Dziesięć dni temu w Kędzierzynie-Koźlu otwarto jeden z najnowocześniejszych i najdroższych kompleksów basenów na Opolszczyźnie. Kosztował blisko 40 mln zł. Mieszkańcy podzielili się w ocenie inwestycji. Część ją bardzo chwali, inni twierdzą, że to źle wydane pieniądze, głównie dlatego, że obiekt jest mały, a korzystanie z niego dość drogie.
Oprócz licznych saun, zjeżdżalni i niecki rekreacyjnej jest tam także basen sportowy z trzema torami. Jedna z nauczycielek opublikowała w internecie wpis, w którym ubolewała, że obiekt jest czynny dopiero od 14.00, bo chciała tam zabrać dzieci. Miała się dowiedzieć, że wynajęcie toru pływackiego jest możliwe, ale korzystanie z pozostałych atrakcji już nie.
Dyrektorka Miejskiego Ośrodka Sportu i Rekreacji w Kędzierzynie-Koźlu tłumaczy, że w tym konkretnym przypadku doszło do pewnego nieporozumienia, które zostało już wyjaśnione. Dodaje, że zarówno uczniowie z tej szkoły, jak i innych placówek edukacyjnych będą mieli możliwość skorzystania z basenów we wcześniejszych godzinach po uprzednim zgłoszeniu. Ale nie ma możliwości zmiany stałych godzin otwarcia na przykład na 8.00 czy choćby 10.00 rano.

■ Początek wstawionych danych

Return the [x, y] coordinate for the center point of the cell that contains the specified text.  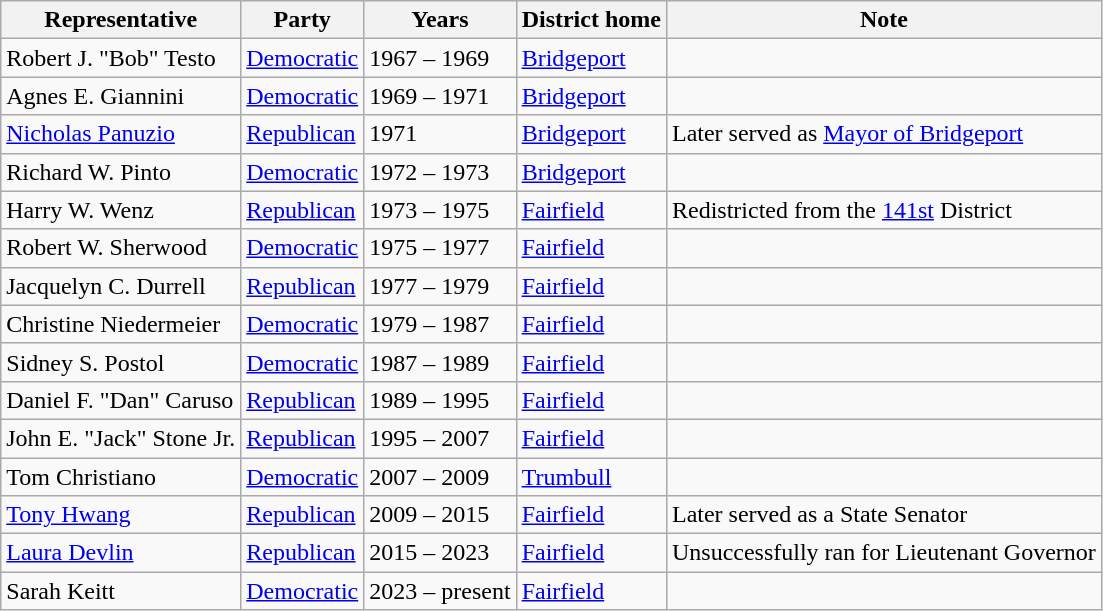
1967 – 1969 [440, 58]
1971 [440, 134]
District home [591, 20]
Party [302, 20]
1969 – 1971 [440, 96]
Trumbull [591, 477]
Note [884, 20]
2009 – 2015 [440, 515]
Robert W. Sherwood [121, 248]
1973 – 1975 [440, 210]
Agnes E. Giannini [121, 96]
Unsuccessfully ran for Lieutenant Governor [884, 553]
1975 – 1977 [440, 248]
1972 – 1973 [440, 172]
2007 – 2009 [440, 477]
Sarah Keitt [121, 591]
1989 – 1995 [440, 400]
1977 – 1979 [440, 286]
John E. "Jack" Stone Jr. [121, 438]
Tony Hwang [121, 515]
Sidney S. Postol [121, 362]
Laura Devlin [121, 553]
Later served as a State Senator [884, 515]
Nicholas Panuzio [121, 134]
Redistricted from the 141st District [884, 210]
Christine Niedermeier [121, 324]
Later served as Mayor of Bridgeport [884, 134]
Tom Christiano [121, 477]
2015 – 2023 [440, 553]
Richard W. Pinto [121, 172]
Daniel F. "Dan" Caruso [121, 400]
1987 – 1989 [440, 362]
Harry W. Wenz [121, 210]
Representative [121, 20]
Years [440, 20]
Jacquelyn C. Durrell [121, 286]
Robert J. "Bob" Testo [121, 58]
1995 – 2007 [440, 438]
1979 – 1987 [440, 324]
2023 – present [440, 591]
Determine the [x, y] coordinate at the center of the cell enclosing the given text.  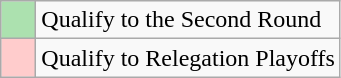
Qualify to the Second Round [188, 20]
Qualify to Relegation Playoffs [188, 58]
Scan for the cell matching the given text and deliver its (x, y) coordinate at center. 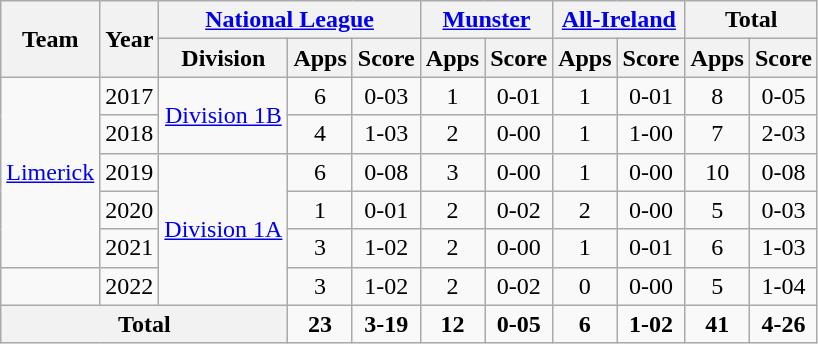
1-00 (651, 134)
2020 (130, 210)
2-03 (783, 134)
Limerick (50, 172)
7 (717, 134)
0 (585, 286)
2019 (130, 172)
4-26 (783, 324)
4 (320, 134)
10 (717, 172)
3-19 (386, 324)
Year (130, 39)
1-04 (783, 286)
12 (452, 324)
Division 1B (224, 115)
Division 1A (224, 229)
23 (320, 324)
2018 (130, 134)
National League (290, 20)
2022 (130, 286)
41 (717, 324)
8 (717, 96)
2021 (130, 248)
Team (50, 39)
2017 (130, 96)
All-Ireland (619, 20)
Munster (486, 20)
Division (224, 58)
Determine the [X, Y] coordinate at the center of the cell enclosing the given text.  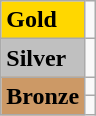
Gold [43, 20]
Bronze [43, 96]
Silver [43, 58]
Extract the (X, Y) coordinate from the center of the cell holding the provided text.  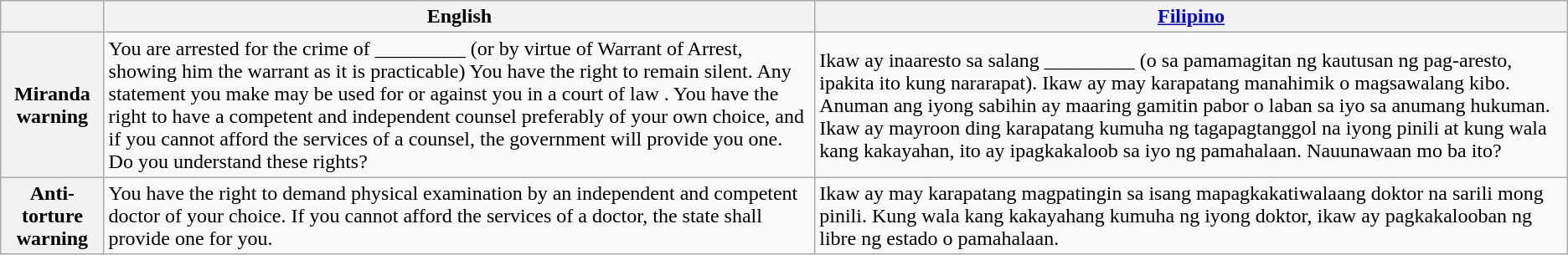
English (459, 17)
Anti-torture warning (52, 216)
Filipino (1191, 17)
Miranda warning (52, 106)
Locate the cell with the specified text and output its (x, y) center coordinate. 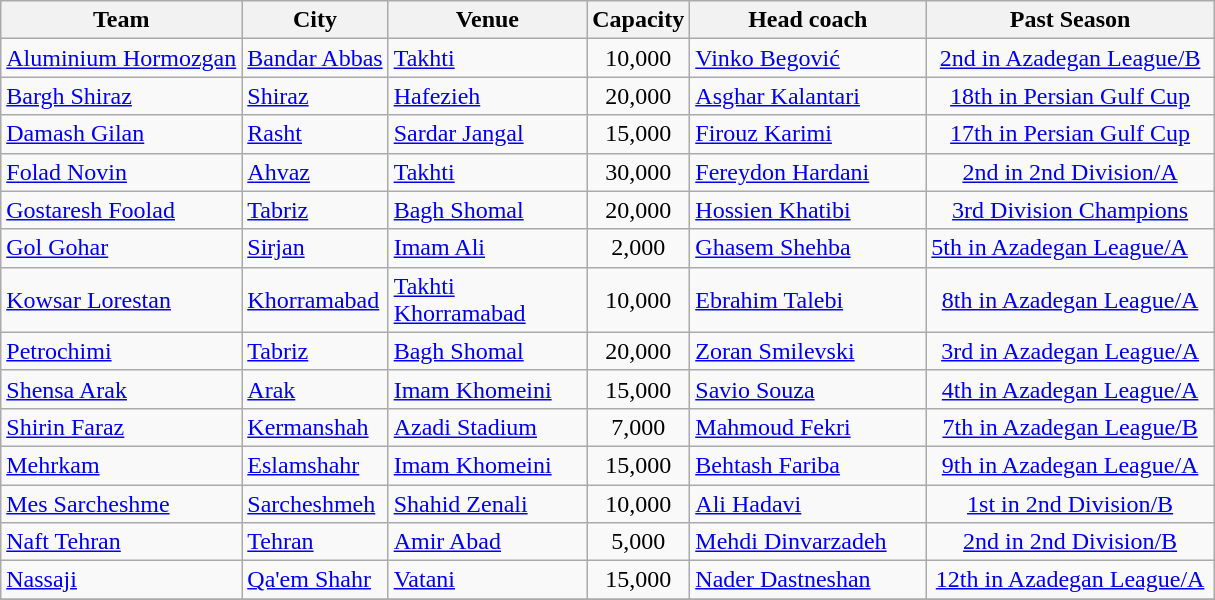
Ali Hadavi (808, 503)
Rasht (315, 134)
Mehdi Dinvarzadeh (808, 542)
17th in Persian Gulf Cup (1070, 134)
1st in 2nd Division/B (1070, 503)
Head coach (808, 20)
18th in Persian Gulf Cup (1070, 96)
Gol Gohar (122, 248)
Eslamshahr (315, 465)
Sardar Jangal (488, 134)
Shiraz (315, 96)
Shensa Arak (122, 389)
Behtash Fariba (808, 465)
Team (122, 20)
7,000 (638, 427)
Mes Sarcheshme (122, 503)
Petrochimi (122, 351)
Takhti Khorramabad (488, 300)
Nassaji (122, 580)
2nd in 2nd Division/A (1070, 172)
5th in Azadegan League/A (1070, 248)
Venue (488, 20)
Tehran (315, 542)
Naft Tehran (122, 542)
Fereydon Hardani (808, 172)
Hafezieh (488, 96)
2,000 (638, 248)
3rd in Azadegan League/A (1070, 351)
5,000 (638, 542)
Sarcheshmeh (315, 503)
Mehrkam (122, 465)
30,000 (638, 172)
2nd in 2nd Division/B (1070, 542)
Imam Ali (488, 248)
Asghar Kalantari (808, 96)
Vinko Begović (808, 58)
Folad Novin (122, 172)
Nader Dastneshan (808, 580)
Ahvaz (315, 172)
City (315, 20)
Gostaresh Foolad (122, 210)
7th in Azadegan League/B (1070, 427)
Savio Souza (808, 389)
Damash Gilan (122, 134)
12th in Azadegan League/A (1070, 580)
Bandar Abbas (315, 58)
Zoran Smilevski (808, 351)
Qa'em Shahr (315, 580)
2nd in Azadegan League/B (1070, 58)
Shirin Faraz (122, 427)
Sirjan (315, 248)
Hossien Khatibi (808, 210)
Past Season (1070, 20)
Vatani (488, 580)
4th in Azadegan League/A (1070, 389)
9th in Azadegan League/A (1070, 465)
Shahid Zenali (488, 503)
Kermanshah (315, 427)
Ebrahim Talebi (808, 300)
Capacity (638, 20)
Firouz Karimi (808, 134)
3rd Division Champions (1070, 210)
Azadi Stadium (488, 427)
Kowsar Lorestan (122, 300)
Bargh Shiraz (122, 96)
Khorramabad (315, 300)
Aluminium Hormozgan (122, 58)
Ghasem Shehba (808, 248)
Amir Abad (488, 542)
Mahmoud Fekri (808, 427)
8th in Azadegan League/A (1070, 300)
Arak (315, 389)
Return (X, Y) of the center of cell containing provided text 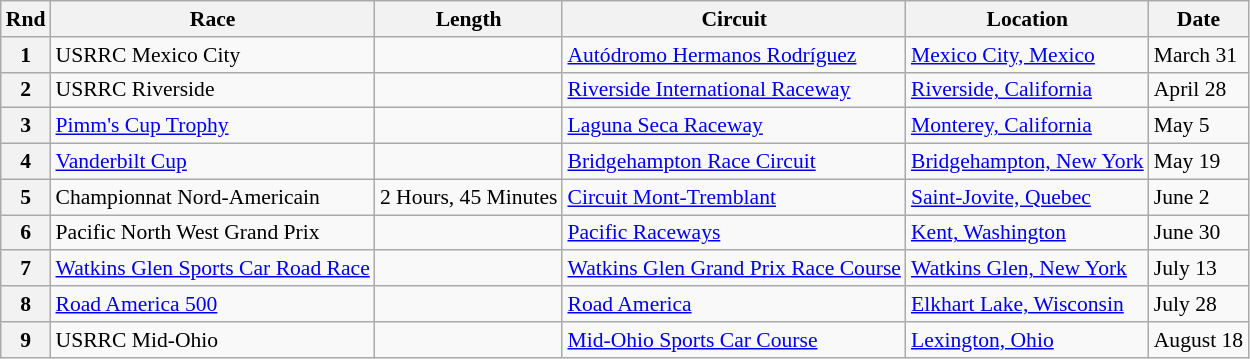
Pacific Raceways (734, 233)
9 (26, 340)
Bridgehampton Race Circuit (734, 162)
2 Hours, 45 Minutes (469, 197)
3 (26, 126)
April 28 (1198, 90)
Rnd (26, 19)
Date (1198, 19)
Location (1028, 19)
June 2 (1198, 197)
Length (469, 19)
Mexico City, Mexico (1028, 55)
1 (26, 55)
May 19 (1198, 162)
Watkins Glen Sports Car Road Race (212, 269)
Lexington, Ohio (1028, 340)
Championnat Nord-Americain (212, 197)
Circuit (734, 19)
Autódromo Hermanos Rodríguez (734, 55)
USRRC Mexico City (212, 55)
Elkhart Lake, Wisconsin (1028, 304)
7 (26, 269)
8 (26, 304)
Kent, Washington (1028, 233)
Bridgehampton, New York (1028, 162)
March 31 (1198, 55)
Mid-Ohio Sports Car Course (734, 340)
May 5 (1198, 126)
Pacific North West Grand Prix (212, 233)
Saint-Jovite, Quebec (1028, 197)
USRRC Riverside (212, 90)
Watkins Glen Grand Prix Race Course (734, 269)
July 13 (1198, 269)
June 30 (1198, 233)
5 (26, 197)
USRRC Mid-Ohio (212, 340)
6 (26, 233)
Vanderbilt Cup (212, 162)
Riverside International Raceway (734, 90)
2 (26, 90)
Road America (734, 304)
Riverside, California (1028, 90)
Laguna Seca Raceway (734, 126)
Watkins Glen, New York (1028, 269)
Pimm's Cup Trophy (212, 126)
4 (26, 162)
Race (212, 19)
August 18 (1198, 340)
Road America 500 (212, 304)
Monterey, California (1028, 126)
Circuit Mont-Tremblant (734, 197)
July 28 (1198, 304)
Locate the cell with the specified text and output its [X, Y] center coordinate. 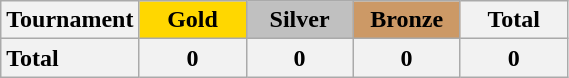
Bronze [406, 20]
Silver [300, 20]
Gold [192, 20]
Tournament [70, 20]
Identify which cell holds the provided text, then report its (x, y) central coordinate. 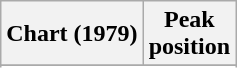
Peakposition (189, 34)
Chart (1979) (72, 34)
Detect which cell encompasses the target text, then output its [x, y] center coordinate. 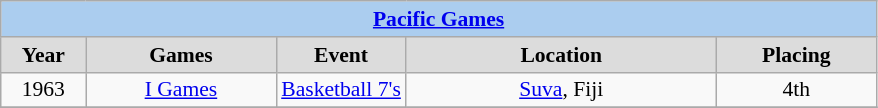
Placing [796, 55]
Suva, Fiji [561, 90]
Event [341, 55]
Year [44, 55]
1963 [44, 90]
Basketball 7's [341, 90]
I Games [181, 90]
Pacific Games [439, 19]
4th [796, 90]
Location [561, 55]
Games [181, 55]
Output the (x, y) coordinate of the center of the cell containing the given text.  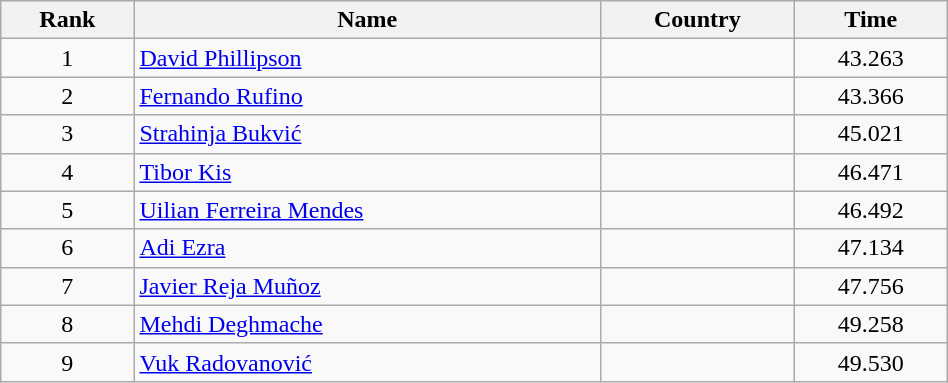
3 (68, 134)
4 (68, 172)
Country (697, 20)
Mehdi Deghmache (367, 324)
Strahinja Bukvić (367, 134)
Tibor Kis (367, 172)
Rank (68, 20)
45.021 (870, 134)
Vuk Radovanović (367, 362)
43.366 (870, 96)
47.134 (870, 248)
47.756 (870, 286)
Javier Reja Muñoz (367, 286)
2 (68, 96)
David Phillipson (367, 58)
1 (68, 58)
49.258 (870, 324)
46.492 (870, 210)
9 (68, 362)
Adi Ezra (367, 248)
8 (68, 324)
49.530 (870, 362)
46.471 (870, 172)
6 (68, 248)
Fernando Rufino (367, 96)
Time (870, 20)
Uilian Ferreira Mendes (367, 210)
Name (367, 20)
7 (68, 286)
43.263 (870, 58)
5 (68, 210)
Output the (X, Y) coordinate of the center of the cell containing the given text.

- To jest związane ze zbyt dużymi kosztami - mówi Zenona Kuś, szefowa MOSiR-u. - W indywidualnych przypadkach możemy się ze szkołami umawiać, ale na razie i tak nie ma chętnych
W pierwszy weekend po otwarciu obiekt dziennie odwiedzało po 600 osób. W tygodniu jest ich jednak nie więcej, niż 100. Mieszkańcy bardzo chwalą kompleks saunowy, który jest bardzo rozbudowany. Za korzystanie z niego trzeba jednak osobno płacić, chyba, że wykupi się stosunkowo drogi bilet na wszystkie atrakcje (standardowy bilet z nielimitowanym czasem kosztuje 45 zł od osoby). MOSiR przekonuje, że ceny biletów są porównywalne do innych podobnych obiektów.